— Problem details —
The data below must be repeated exactly. Leave nothing out.
[Data section — start]
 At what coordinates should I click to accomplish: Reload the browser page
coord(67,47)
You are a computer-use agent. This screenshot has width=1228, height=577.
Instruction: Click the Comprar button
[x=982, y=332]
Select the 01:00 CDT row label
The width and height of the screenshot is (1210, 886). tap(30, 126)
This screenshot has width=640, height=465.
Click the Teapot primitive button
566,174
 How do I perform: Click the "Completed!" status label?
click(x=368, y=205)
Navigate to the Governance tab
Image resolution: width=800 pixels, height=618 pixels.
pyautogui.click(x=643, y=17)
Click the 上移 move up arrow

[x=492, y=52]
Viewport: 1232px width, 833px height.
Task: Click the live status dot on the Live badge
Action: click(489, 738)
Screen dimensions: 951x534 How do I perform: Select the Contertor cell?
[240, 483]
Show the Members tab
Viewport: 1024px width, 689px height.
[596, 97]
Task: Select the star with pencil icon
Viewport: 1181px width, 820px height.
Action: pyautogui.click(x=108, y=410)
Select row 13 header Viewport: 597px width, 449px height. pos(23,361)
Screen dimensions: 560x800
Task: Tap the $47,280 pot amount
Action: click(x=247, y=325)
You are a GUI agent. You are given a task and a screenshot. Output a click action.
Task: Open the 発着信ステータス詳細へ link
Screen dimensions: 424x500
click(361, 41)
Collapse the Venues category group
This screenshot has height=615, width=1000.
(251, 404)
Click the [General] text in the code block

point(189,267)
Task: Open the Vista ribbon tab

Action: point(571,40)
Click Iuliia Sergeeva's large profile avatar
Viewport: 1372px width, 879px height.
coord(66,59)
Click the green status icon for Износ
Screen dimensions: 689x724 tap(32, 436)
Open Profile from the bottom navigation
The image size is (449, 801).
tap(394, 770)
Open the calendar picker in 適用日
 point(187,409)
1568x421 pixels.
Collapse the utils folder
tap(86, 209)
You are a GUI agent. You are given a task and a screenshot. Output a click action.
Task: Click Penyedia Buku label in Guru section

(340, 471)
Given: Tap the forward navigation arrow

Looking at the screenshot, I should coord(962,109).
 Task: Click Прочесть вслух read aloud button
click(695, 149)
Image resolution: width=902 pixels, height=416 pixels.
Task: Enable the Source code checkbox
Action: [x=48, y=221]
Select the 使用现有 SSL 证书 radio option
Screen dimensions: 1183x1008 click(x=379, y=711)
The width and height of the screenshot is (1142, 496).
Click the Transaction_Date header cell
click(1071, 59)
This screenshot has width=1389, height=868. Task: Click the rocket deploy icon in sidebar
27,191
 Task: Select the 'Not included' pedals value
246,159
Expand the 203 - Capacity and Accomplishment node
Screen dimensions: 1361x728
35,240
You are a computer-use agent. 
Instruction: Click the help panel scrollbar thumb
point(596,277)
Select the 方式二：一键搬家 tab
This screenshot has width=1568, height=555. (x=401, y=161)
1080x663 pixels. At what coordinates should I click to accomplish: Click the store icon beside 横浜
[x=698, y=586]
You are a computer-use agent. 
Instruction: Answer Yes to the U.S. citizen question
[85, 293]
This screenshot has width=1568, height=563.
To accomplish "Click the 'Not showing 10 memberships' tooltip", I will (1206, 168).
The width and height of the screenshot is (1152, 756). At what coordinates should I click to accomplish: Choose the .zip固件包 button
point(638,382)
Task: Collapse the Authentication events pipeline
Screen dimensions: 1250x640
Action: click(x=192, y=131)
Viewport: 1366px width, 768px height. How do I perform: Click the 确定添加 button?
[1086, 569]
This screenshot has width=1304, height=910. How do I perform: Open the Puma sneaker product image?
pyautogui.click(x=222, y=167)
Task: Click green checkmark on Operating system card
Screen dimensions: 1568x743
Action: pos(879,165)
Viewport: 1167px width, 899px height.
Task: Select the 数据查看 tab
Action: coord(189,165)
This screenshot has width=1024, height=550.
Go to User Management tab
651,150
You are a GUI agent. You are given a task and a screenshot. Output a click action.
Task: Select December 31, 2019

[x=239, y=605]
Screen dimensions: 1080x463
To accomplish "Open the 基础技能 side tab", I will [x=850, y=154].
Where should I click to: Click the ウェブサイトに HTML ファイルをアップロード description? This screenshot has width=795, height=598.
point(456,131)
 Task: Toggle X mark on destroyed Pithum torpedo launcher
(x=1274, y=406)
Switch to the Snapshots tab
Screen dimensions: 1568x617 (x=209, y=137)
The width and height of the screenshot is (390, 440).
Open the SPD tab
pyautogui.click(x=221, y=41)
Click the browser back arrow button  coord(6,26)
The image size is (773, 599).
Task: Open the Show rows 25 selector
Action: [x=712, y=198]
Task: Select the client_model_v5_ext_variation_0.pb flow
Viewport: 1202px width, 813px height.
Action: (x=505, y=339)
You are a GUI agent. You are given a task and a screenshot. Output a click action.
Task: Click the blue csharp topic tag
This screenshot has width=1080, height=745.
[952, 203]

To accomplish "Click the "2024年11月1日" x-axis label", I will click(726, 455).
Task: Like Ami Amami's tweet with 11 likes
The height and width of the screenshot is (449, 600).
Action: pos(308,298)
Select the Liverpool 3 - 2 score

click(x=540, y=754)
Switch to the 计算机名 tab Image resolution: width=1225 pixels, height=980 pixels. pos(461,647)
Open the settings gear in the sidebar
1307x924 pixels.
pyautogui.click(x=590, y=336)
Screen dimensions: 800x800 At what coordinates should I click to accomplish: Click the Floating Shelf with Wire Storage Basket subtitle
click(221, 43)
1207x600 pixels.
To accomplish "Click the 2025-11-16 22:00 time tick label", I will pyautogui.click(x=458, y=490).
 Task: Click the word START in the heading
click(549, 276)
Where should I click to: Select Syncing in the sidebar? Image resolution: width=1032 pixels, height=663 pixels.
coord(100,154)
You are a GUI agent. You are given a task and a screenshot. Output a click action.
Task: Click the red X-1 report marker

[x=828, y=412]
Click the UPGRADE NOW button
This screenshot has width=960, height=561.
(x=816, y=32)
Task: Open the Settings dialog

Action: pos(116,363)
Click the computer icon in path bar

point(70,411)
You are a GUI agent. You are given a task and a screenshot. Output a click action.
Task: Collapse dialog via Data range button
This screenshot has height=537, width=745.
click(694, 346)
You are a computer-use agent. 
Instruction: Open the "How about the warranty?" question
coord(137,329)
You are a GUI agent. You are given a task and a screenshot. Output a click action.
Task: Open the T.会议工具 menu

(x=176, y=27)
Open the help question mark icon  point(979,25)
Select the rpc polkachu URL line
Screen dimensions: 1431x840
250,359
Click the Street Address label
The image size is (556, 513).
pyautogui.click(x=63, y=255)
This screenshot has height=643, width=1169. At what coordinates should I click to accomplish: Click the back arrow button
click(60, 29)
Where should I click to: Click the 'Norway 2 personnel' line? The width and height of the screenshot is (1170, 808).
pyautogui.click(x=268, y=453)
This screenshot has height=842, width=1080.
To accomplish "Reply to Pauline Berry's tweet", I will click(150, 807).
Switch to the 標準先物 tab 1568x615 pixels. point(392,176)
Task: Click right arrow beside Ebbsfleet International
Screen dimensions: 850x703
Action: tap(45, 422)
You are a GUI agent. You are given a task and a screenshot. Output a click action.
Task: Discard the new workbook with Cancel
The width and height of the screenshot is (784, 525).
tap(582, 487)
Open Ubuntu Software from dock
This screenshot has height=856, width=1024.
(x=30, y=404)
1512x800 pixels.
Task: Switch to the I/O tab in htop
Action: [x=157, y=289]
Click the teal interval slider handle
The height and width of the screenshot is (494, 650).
[Data section — finish]
— Problem solution —
 At what coordinates should I click to accomplish: Reload the browser page
coord(67,47)
You are a computer-use agent. This screenshot has width=1228, height=577.
Instruction: Click the Comprar button
[x=982, y=332]
Select the 01:00 CDT row label
The width and height of the screenshot is (1210, 886). tap(30, 126)
This screenshot has width=640, height=465.
Click the Teapot primitive button
566,174
 How do I perform: Click the "Completed!" status label?
click(x=368, y=205)
Navigate to the Governance tab
Image resolution: width=800 pixels, height=618 pixels.
pyautogui.click(x=643, y=17)
Click the 上移 move up arrow

[x=492, y=52]
Viewport: 1232px width, 833px height.
Task: Click the live status dot on the Live badge
Action: click(489, 738)
Screen dimensions: 951x534 How do I perform: Select the Contertor cell?
[240, 483]
Show the Members tab
Viewport: 1024px width, 689px height.
[596, 97]
Task: Select the star with pencil icon
Viewport: 1181px width, 820px height.
Action: pyautogui.click(x=108, y=410)
Select row 13 header Viewport: 597px width, 449px height. pos(23,361)
Screen dimensions: 560x800
Task: Tap the $47,280 pot amount
Action: click(x=247, y=325)
You are a GUI agent. You are given a task and a screenshot. Output a click action.
Task: Open the 発着信ステータス詳細へ link
Screen dimensions: 424x500
click(361, 41)
Collapse the Venues category group
This screenshot has height=615, width=1000.
(251, 404)
Click the [General] text in the code block

point(189,267)
Task: Open the Vista ribbon tab

Action: point(571,40)
Click Iuliia Sergeeva's large profile avatar
Viewport: 1372px width, 879px height.
coord(66,59)
Click the green status icon for Износ
Screen dimensions: 689x724 tap(32, 436)
Open Profile from the bottom navigation
The image size is (449, 801).
tap(394, 770)
Open the calendar picker in 適用日
 point(187,409)
1568x421 pixels.
Collapse the utils folder
tap(86, 209)
You are a GUI agent. You are given a task and a screenshot. Output a click action.
Task: Click Penyedia Buku label in Guru section

(340, 471)
Given: Tap the forward navigation arrow

Looking at the screenshot, I should coord(962,109).
 Task: Click Прочесть вслух read aloud button
click(695, 149)
Image resolution: width=902 pixels, height=416 pixels.
Task: Enable the Source code checkbox
Action: [x=48, y=221]
Select the 使用现有 SSL 证书 radio option
Screen dimensions: 1183x1008 click(x=379, y=711)
The width and height of the screenshot is (1142, 496).
Click the Transaction_Date header cell
click(1071, 59)
This screenshot has width=1389, height=868. Task: Click the rocket deploy icon in sidebar
27,191
 Task: Select the 'Not included' pedals value
246,159
Expand the 203 - Capacity and Accomplishment node
Screen dimensions: 1361x728
35,240
You are a computer-use agent. 
Instruction: Click the help panel scrollbar thumb
point(596,277)
Select the 方式二：一键搬家 tab
This screenshot has width=1568, height=555. (x=401, y=161)
1080x663 pixels. At what coordinates should I click to accomplish: Click the store icon beside 横浜
[x=698, y=586]
You are a computer-use agent. 
Instruction: Answer Yes to the U.S. citizen question
[85, 293]
This screenshot has width=1568, height=563.
To accomplish "Click the 'Not showing 10 memberships' tooltip", I will (1206, 168).
The width and height of the screenshot is (1152, 756). At what coordinates should I click to accomplish: Choose the .zip固件包 button
point(638,382)
Task: Collapse the Authentication events pipeline
Screen dimensions: 1250x640
Action: click(x=192, y=131)
Viewport: 1366px width, 768px height. How do I perform: Click the 确定添加 button?
[1086, 569]
This screenshot has width=1304, height=910. How do I perform: Open the Puma sneaker product image?
pyautogui.click(x=222, y=167)
Task: Click green checkmark on Operating system card
Screen dimensions: 1568x743
Action: pos(879,165)
Viewport: 1167px width, 899px height.
Task: Select the 数据查看 tab
Action: coord(189,165)
This screenshot has width=1024, height=550.
Go to User Management tab
651,150
You are a GUI agent. You are given a task and a screenshot. Output a click action.
Task: Select December 31, 2019

[x=239, y=605]
Screen dimensions: 1080x463
To accomplish "Open the 基础技能 side tab", I will [x=850, y=154].
Where should I click to: Click the ウェブサイトに HTML ファイルをアップロード description? This screenshot has width=795, height=598.
point(456,131)
 Task: Toggle X mark on destroyed Pithum torpedo launcher
(x=1274, y=406)
Switch to the Snapshots tab
Screen dimensions: 1568x617 (x=209, y=137)
The width and height of the screenshot is (390, 440).
Open the SPD tab
pyautogui.click(x=221, y=41)
Click the browser back arrow button  coord(6,26)
The image size is (773, 599).
Task: Open the Show rows 25 selector
Action: [x=712, y=198]
Task: Select the client_model_v5_ext_variation_0.pb flow
Viewport: 1202px width, 813px height.
Action: (x=505, y=339)
You are a GUI agent. You are given a task and a screenshot. Output a click action.
Task: Click the blue csharp topic tag
This screenshot has width=1080, height=745.
[952, 203]

To accomplish "Click the "2024年11月1日" x-axis label", I will click(726, 455).
Task: Like Ami Amami's tweet with 11 likes
The height and width of the screenshot is (449, 600).
Action: pos(308,298)
Select the Liverpool 3 - 2 score

click(x=540, y=754)
Switch to the 计算机名 tab Image resolution: width=1225 pixels, height=980 pixels. pos(461,647)
Open the settings gear in the sidebar
1307x924 pixels.
pyautogui.click(x=590, y=336)
Screen dimensions: 800x800 At what coordinates should I click to accomplish: Click the Floating Shelf with Wire Storage Basket subtitle
click(221, 43)
1207x600 pixels.
To accomplish "Click the 2025-11-16 22:00 time tick label", I will pyautogui.click(x=458, y=490).
 Task: Click the word START in the heading
click(549, 276)
Where should I click to: Select Syncing in the sidebar? Image resolution: width=1032 pixels, height=663 pixels.
coord(100,154)
You are a GUI agent. You are given a task and a screenshot. Output a click action.
Task: Click the red X-1 report marker

[x=828, y=412]
Click the UPGRADE NOW button
This screenshot has width=960, height=561.
(x=816, y=32)
Task: Open the Settings dialog

Action: pos(116,363)
Click the computer icon in path bar

point(70,411)
You are a GUI agent. You are given a task and a screenshot. Output a click action.
Task: Collapse dialog via Data range button
This screenshot has height=537, width=745.
click(694, 346)
You are a computer-use agent. 
Instruction: Open the "How about the warranty?" question
coord(137,329)
You are a GUI agent. You are given a task and a screenshot. Output a click action.
Task: Open the T.会议工具 menu

(x=176, y=27)
Open the help question mark icon  point(979,25)
Select the rpc polkachu URL line
Screen dimensions: 1431x840
250,359
Click the Street Address label
The image size is (556, 513).
pyautogui.click(x=63, y=255)
This screenshot has height=643, width=1169. At what coordinates should I click to accomplish: Click the back arrow button
click(60, 29)
Where should I click to: Click the 'Norway 2 personnel' line? The width and height of the screenshot is (1170, 808).
pyautogui.click(x=268, y=453)
This screenshot has height=842, width=1080.
To accomplish "Reply to Pauline Berry's tweet", I will click(150, 807).
Switch to the 標準先物 tab 1568x615 pixels. point(392,176)
Task: Click right arrow beside Ebbsfleet International
Screen dimensions: 850x703
Action: tap(45, 422)
You are a GUI agent. You are given a task and a screenshot. Output a click action.
Task: Discard the new workbook with Cancel
The width and height of the screenshot is (784, 525).
tap(582, 487)
Open Ubuntu Software from dock
This screenshot has height=856, width=1024.
(x=30, y=404)
1512x800 pixels.
Task: Switch to the I/O tab in htop
Action: [x=157, y=289]
Click the teal interval slider handle
The height and width of the screenshot is (494, 650).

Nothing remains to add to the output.